I am riding on the back of a tuk tuk, a small, motorized three-wheeled vehicle ubiquitous in the streets of Southeast Asia. I’m about 16 miles outside of Siem Reap, Cambodia, and I’m alone except for Mr. Laim, my tuk tuk driver who I have known for a couple days, and the people we are passing on the road, living in the countryside. I cannot believe I am here headed to a “waterfall temple” somewhere in the jungle. I have never traveled alone before. Many beliefs and feelings riddled with fear could have prevented me from getting here. Those same beliefs and feelings could keep me from being here now – from taking in the lush, vibrant green of my surroundings, the still air and from letting the exhilaration birthing inside me trickle in.
During my first days in Siem Reap, I received a tip from a fellow traveler from Denmark. He sang the praises of an ornate temple and waterfall, not to be missed, he insisted. That morning when Mr. Laim arrived at my hostel, and asked where I wanted to go, I could not recall the exact name of the suggested temple so I requested the “waterfall temple,” did he know it? Before long we were headed straight out of town. This was unexpected. In my two days in Siem Reap I had come to rely on twenty minute tuk tuk rides to the grand Khmer temples, which all appeared to be in the same general vicinity. At this point we had been driving for almost an hour and I was warding off some serious feelings of unease. Myopia set in, the scene was no longer sharp and abundant, but slowly narrowing and flat. These were the very feelings I had battled just to get on the plane. “What are you doing?” “This cannot be safe.” “Who is Mr. Laim anyway and where is he taking me?” I asked myself. Don’t get me wrong these are good questions and exercising caution in any number of unfamiliar situations can go a long way. But, these particular thoughts were old and rotten and they needed some major airing out. In fact, I had come to Southeast Asia to practice letting them go and to take myself out of the safety zone I had built up for myself.
When we finally arrived at our destination, Mr. Laim pointed upward. I watched as he unraveled his hammock, which was attached to his tuk tuk for resting while he waited for my return. When I looked up I quickly realized that I had to hike a steep mile into the jungle in order to get what I came for – to see the “waterfall temple”. I wouldn’t see Mr. Laim for another 2 hours.
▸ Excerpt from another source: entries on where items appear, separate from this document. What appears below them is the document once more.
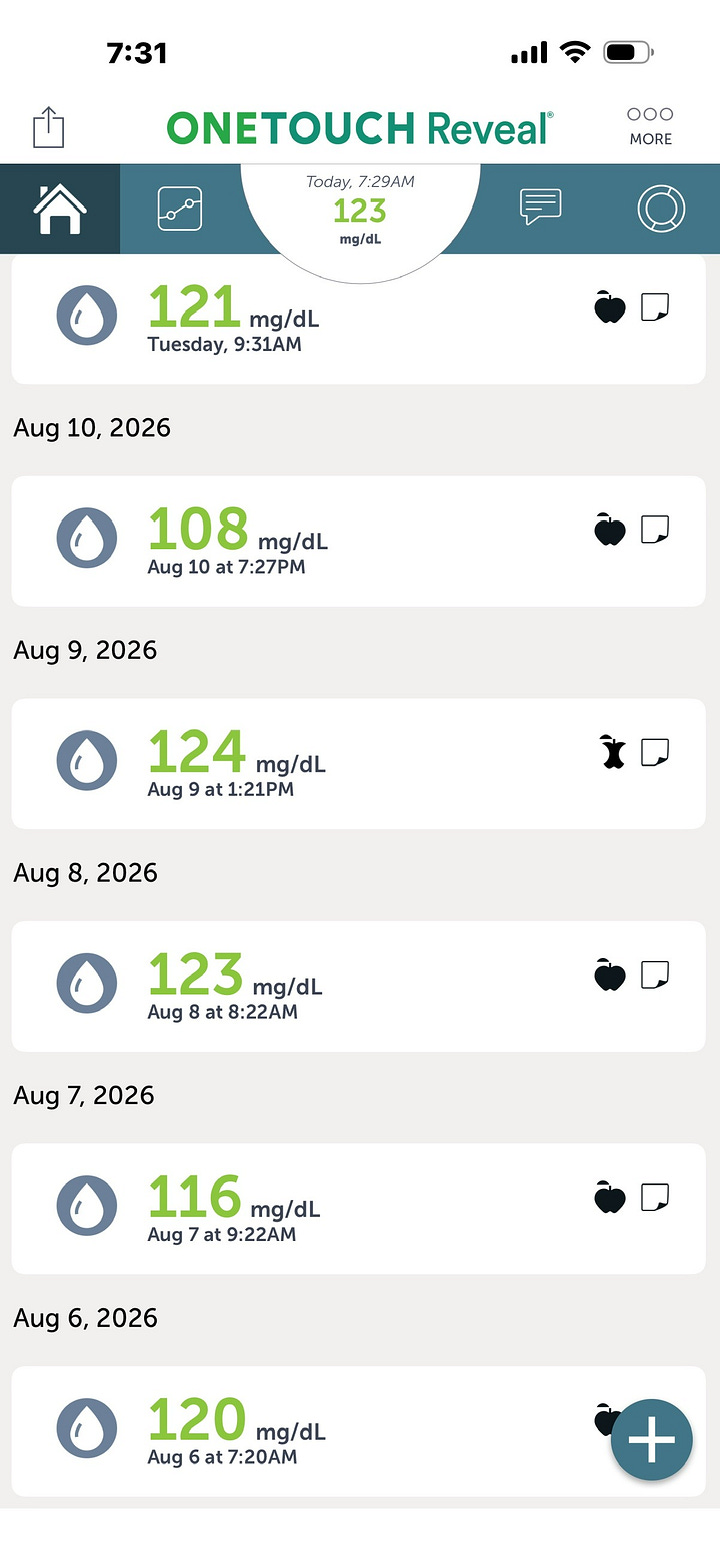
Task: Add a new reading with plus button
Action: coord(652,1440)
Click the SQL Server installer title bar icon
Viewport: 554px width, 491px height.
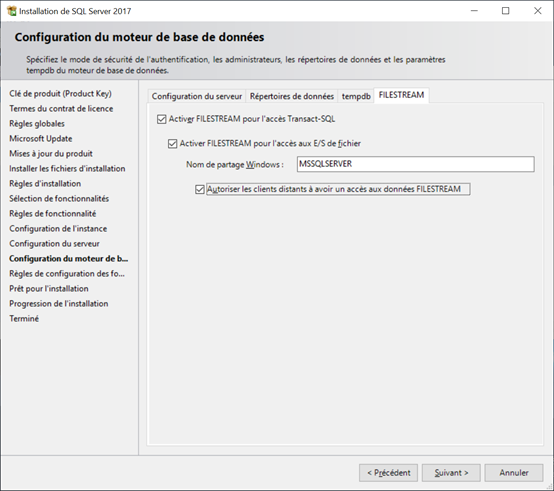point(12,11)
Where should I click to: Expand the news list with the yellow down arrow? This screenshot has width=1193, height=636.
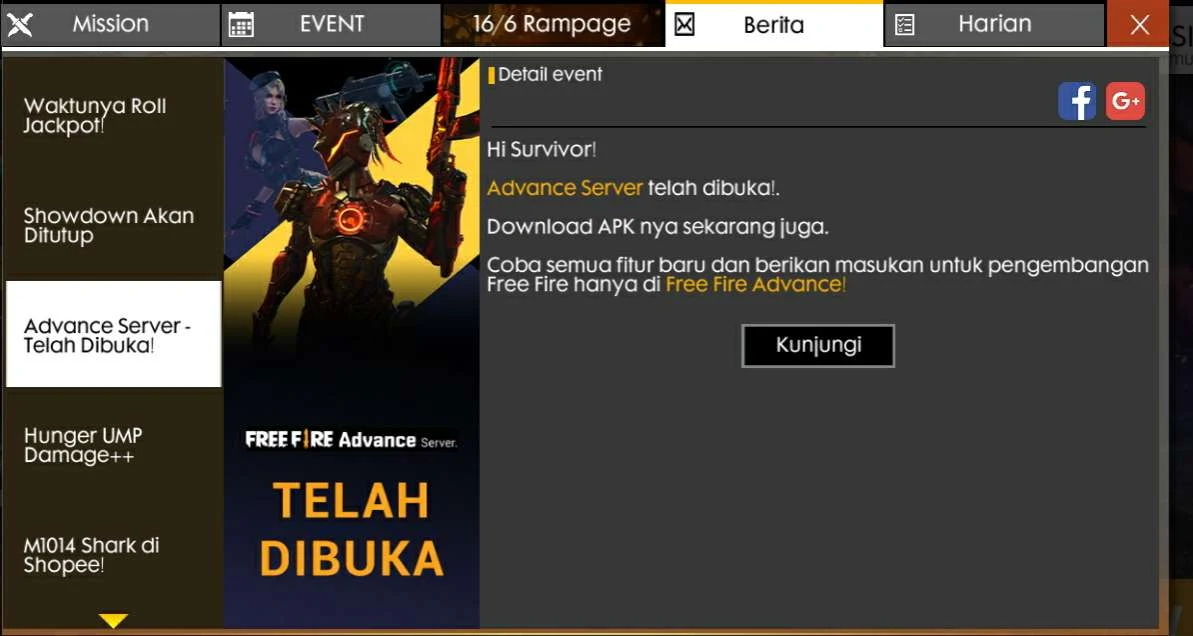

Living in California I was well prepared for the remote possibility of encountering a mountain lion when entering our state parks, but what animals lived in the Cambodian jungle? “Damn” I thought, here it was again, the uncertainty of life staring me down. Uncertainty can either fill us with fear or engage our curiosity. Do I turn back or propel myself forward? How do I choose?
I made the decision to travel solo to Southeast Asia not from a place of fear, but from a place of deep knowing. During this era of my life this place challenged me to choose curiosity over fear and to meet myself on the other side. I trusted this challenge as it felt like me, like who I wanted to be, like who I knew I was. This place is a source of truth that resides in all of us. In humanistic psychology it is known as our “actualizing tendency,” – the idea that within each of us lives an innate drive to fulfill our potentials.
Our ability to access and stay connected to this place is essential in owning our truths, and in reaching our ambitions and unique altitudes of personal development. Often the pathway to this voice gets jungled, verging on impenetrable, because of wretched cultural messages, disappointing relational and traumatic experiences, stifling belief systems, and self-defeating patterns. The aim and heart of psychotherapy is to assist clients in clearing their path and following their truths for the purposes of increased life fulfillment. This process is known as self-actualization. As we traverse the various stages of self-actualization in our lives we are transformed. With each layer, we grow and heal and discover our most authentic selves.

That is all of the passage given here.